We finally confirmed a concurrency issue in the refcounting management of
the proxy which if I understand correctly can lead to unrecoverable data
loss. We wrote a test to trigger it [1] in an almost deterministic manner.

Once we had a test to reproduce the race condition, we tried to fix the
issue only to realize that it led to even more concurrency issues. The
rather depressing conclusion we reached yesterday was that the whole
implementation is currently unsound with regard to concurrency. I am unable
to estimate the resolution effort at this point, Matthieu has some ideas
and will work on it (as well as I) when time allows.

Which leads me to my current interrogations: I feel that fixing such long
standing issues in the test suite is not actually part of configuring the
apache CI but I am unsure how to proceed.

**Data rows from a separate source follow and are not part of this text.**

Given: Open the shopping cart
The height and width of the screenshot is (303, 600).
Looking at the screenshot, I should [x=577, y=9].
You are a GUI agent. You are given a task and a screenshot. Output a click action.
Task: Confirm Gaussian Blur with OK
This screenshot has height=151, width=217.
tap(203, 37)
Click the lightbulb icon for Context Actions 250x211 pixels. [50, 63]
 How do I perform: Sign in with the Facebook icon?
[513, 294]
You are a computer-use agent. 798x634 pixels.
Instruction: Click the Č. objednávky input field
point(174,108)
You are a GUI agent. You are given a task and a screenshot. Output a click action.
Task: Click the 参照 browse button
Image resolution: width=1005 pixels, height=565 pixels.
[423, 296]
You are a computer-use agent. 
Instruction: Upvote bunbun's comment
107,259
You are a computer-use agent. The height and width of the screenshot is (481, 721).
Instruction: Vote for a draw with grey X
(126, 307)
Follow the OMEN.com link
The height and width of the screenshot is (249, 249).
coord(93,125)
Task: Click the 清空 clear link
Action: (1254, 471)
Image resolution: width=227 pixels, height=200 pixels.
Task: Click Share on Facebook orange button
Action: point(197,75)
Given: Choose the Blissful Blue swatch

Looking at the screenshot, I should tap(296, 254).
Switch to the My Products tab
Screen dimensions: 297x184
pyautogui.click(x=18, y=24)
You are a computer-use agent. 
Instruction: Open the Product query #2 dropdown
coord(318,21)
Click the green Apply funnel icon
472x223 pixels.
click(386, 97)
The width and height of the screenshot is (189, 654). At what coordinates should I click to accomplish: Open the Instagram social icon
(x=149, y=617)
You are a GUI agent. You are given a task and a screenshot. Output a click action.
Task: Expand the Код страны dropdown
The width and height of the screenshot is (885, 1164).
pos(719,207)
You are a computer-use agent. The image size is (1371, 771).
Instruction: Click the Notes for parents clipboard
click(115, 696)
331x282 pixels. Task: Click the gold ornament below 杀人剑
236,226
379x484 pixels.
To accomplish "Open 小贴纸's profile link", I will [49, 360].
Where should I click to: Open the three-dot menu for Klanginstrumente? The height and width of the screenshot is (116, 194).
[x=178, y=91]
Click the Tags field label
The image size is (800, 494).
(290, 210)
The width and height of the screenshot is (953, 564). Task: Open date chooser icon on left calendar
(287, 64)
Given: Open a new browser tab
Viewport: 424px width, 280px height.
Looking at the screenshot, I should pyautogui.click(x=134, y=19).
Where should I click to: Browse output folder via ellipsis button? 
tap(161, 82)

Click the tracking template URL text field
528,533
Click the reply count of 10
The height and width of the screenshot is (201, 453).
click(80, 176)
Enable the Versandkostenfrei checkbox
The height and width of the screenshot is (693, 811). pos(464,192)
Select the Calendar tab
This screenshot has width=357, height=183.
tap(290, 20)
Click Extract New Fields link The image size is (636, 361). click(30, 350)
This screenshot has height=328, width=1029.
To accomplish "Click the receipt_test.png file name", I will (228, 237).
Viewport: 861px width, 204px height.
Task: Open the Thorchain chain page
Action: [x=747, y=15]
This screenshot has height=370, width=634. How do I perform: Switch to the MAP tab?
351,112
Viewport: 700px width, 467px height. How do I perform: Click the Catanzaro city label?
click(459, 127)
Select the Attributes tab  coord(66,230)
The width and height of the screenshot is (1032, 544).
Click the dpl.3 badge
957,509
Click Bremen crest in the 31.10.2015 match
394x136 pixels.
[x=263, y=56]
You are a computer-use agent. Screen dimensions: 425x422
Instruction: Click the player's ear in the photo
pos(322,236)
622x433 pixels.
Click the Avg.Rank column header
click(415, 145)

Here is what I would like to do at this stage :
- Isolate the unstable tests under with an unstable tag (akin to "feature
tags")
- exclude these tests from the default surefire execution profile,
- add a parallel pipeline step for these tests where the step failure
doesn't fail the pipeline [2]
- ensure that the build is green
- merge so the project finally has a working public CI

I intend to start working on this quickly so we can all enjoy a functional
public CI.

Alternatives:
- Merge the jenkinsfile after the whole pipeline has been tested in the PR
branch, which may not happen in a short-medium term...
- Merging as is, means that many builds on PRs will end up failing and the
last steps (snapshot publish) might fail even if the testsuite succeeds
since it never ran.
- Something I haven't thought of ?

Another issue I want to raise is the availability of the CI builds. As you
have seen from my experiments, the CI triggers configuration will only
build commits from :
- all branches of the main repository
- all PRs opened from the main repository
- all PRs opened by someone with write access to the main repository

Which means that PRs for external contributors will not be built at all.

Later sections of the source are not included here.